◆ **PROVIDED PASSAGE**
********************

THE pound;300,000 awarded to a tea-cher in the settlement of a recently-publicised stress case should set alarm bells ringing in every education department, head’s office and governors’ meeting.

The teacher, who worked at a special school in Shropshire, won the record-breaking damages after being forced to leave his post due to stress.

Five years ago a new headteacher was appointed to the school and quickly introduced new disciplinary policies which failed to meet the needs of the school’s “challenging” pupils. Staff concerns were ignored and just four months after the new head’s arrival the teacher began suffering symptoms of stress.

“There was no scale of sanctions which made any sense to me,” said the 45-year-old father of two, identified only as Mr A by the National Union of Teachers which backed his case. He tried to warn the head, both about the risk to children and about stressed staff and at the end of the summer term he went to see an officer at the education authority.

“I said things were so bad that the school was a disaster, staff were demoralised and stressed, and children were very much out of control,” said Mr A.

“I said that I was at breaking point. I was in such a terrible state that I began to cry. I asked whether I ought to obtain counselling.”

No counselling was offered and the following February Mr A was pushed down a flight of stairs by a pupil. Four days later he suffered a nervous breakdown and has been unable to worksince.

The key point in this sorry tale is Shropshire’s failure to act once officers had been made aware of the problem. The legal precedent was set by what has become known as the John Walker case.

John Walker was a social worker employed by Northumberland County Council. Over a 12-month period the pressures of his work caused him to have two nervous breakdowns. Before the breakdowns Mr Walker had complained about his workload but there was nothing to indicate that he was cracking up under the strain or that social workers were particularly at risk.

********************

◆ **RAW DATA**
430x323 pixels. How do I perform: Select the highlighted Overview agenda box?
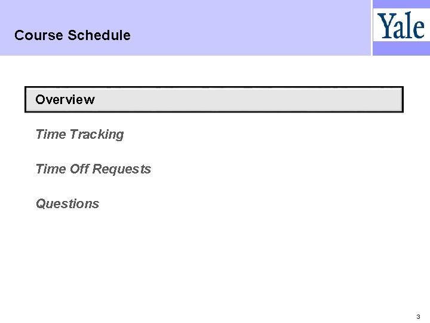(214, 99)
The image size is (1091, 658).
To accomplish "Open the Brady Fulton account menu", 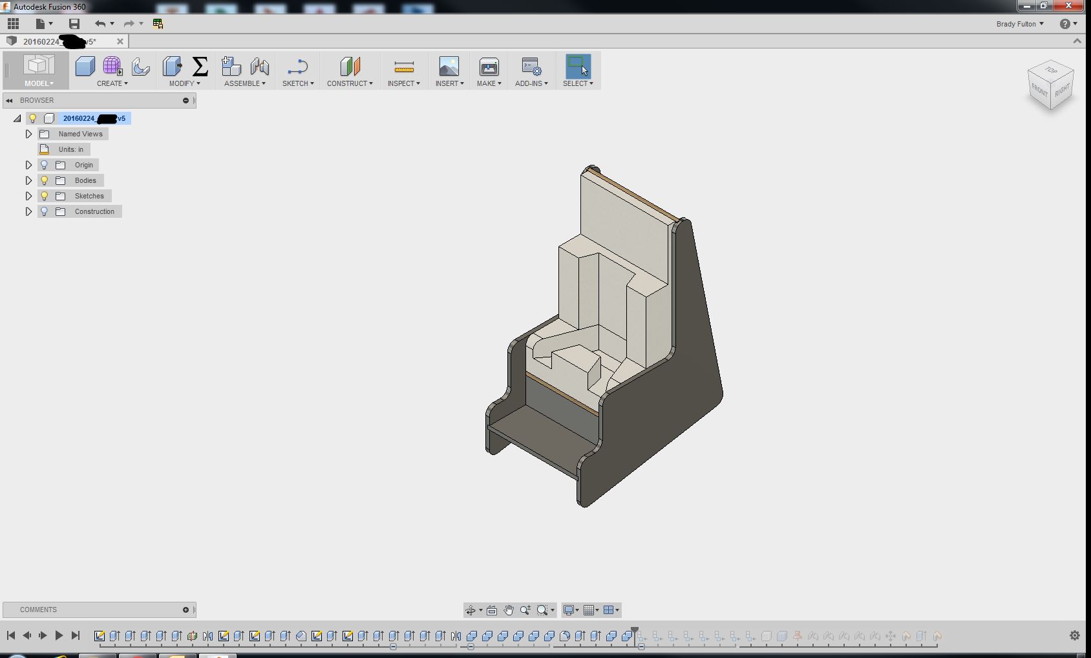I will pos(1019,24).
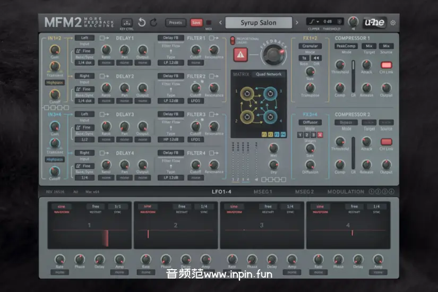Click the main Feedback knob

[273, 54]
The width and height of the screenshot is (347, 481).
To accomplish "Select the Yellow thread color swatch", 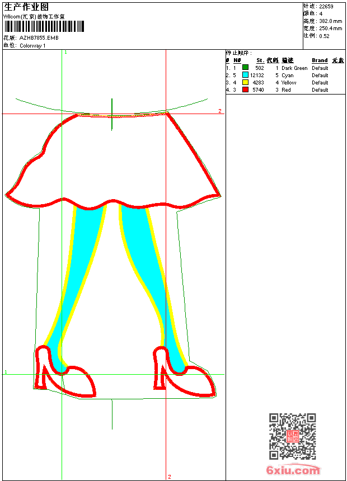I will [x=245, y=82].
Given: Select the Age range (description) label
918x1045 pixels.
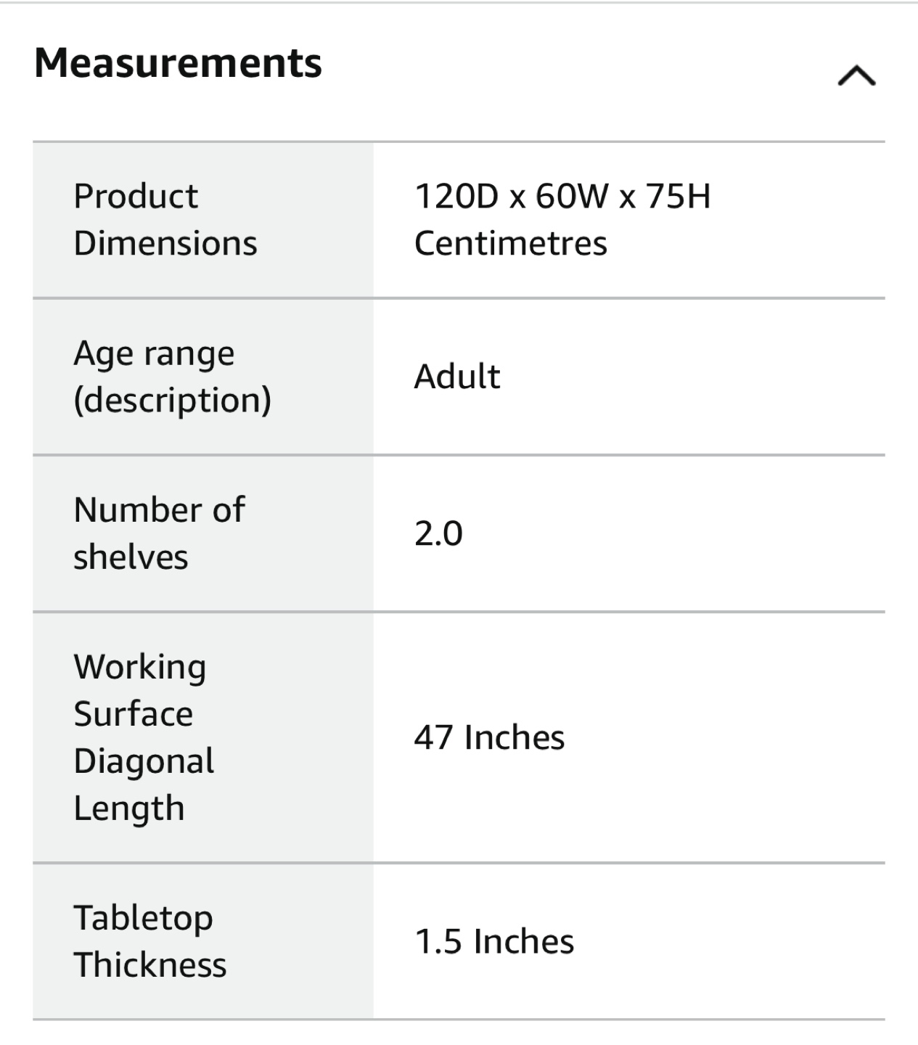Looking at the screenshot, I should point(173,377).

********************

◆ **SET OF TASKS**
a. In the article on the Shropshire stress case, which organization backed Mr A's case?
b. Using the article on the Shropshire stress case, explain why the teacher had to leave his post at the special school.
c. Write the next part of the article on the Shropshire stress case, starting after its final sentence about John Walker.
The data plays no part in the work here.

◆ **RESPONSES TO THE EXERCISE**
a. The National Union of Teachers backed his case.

b. He was forced out because of stress. After a pupil pushed him down a flight of stairs, he had a nervous breakdown four days later and has been unable to work since.

c.
After the first episode he was promised extra help by his employer - but the extra help, crucially, was not forthcoming. The second breakdown resulted and the court case followed.

He had first to demonstrate that he had suffered an “injury”. Medical evidence is necessary here, someone who simply says “I feel stressed” has no legal claim. It must also be shown that the employer could have “reasonably foreseen” the psychological harm. Northumberland could not be held liable for Mr Walker’s first nervous breakdown, only the second.

Another point is that John Walker successfully showed his breakdowns to be the result of workplace stress. This can be difficult, given that there are pressures outside work.

In the Shropshire case Mr A apparently made every effort to inform his employers of his work stresses, but nothing was done, and it was this lapse which gave the NUT a cast-iron case.

The award was higher because of Mr A’s age. Medical opinion is that he will never work again and the award reflects lost earnings and pension entitlements.